[Material provided Boundary: Start]
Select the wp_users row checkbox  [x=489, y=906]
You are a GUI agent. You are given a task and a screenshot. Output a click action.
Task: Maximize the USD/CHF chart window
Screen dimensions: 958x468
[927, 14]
[Material provided Boundary: End]
• [Assignment]: Once the line with "Task: Maximize the USD/CHF chart window" has been found in the records above, retype it and every line after it exactly, and include nothing else.

• [Output for this exercise]:
Task: Maximize the USD/CHF chart window
Screen dimensions: 958x468
[927, 14]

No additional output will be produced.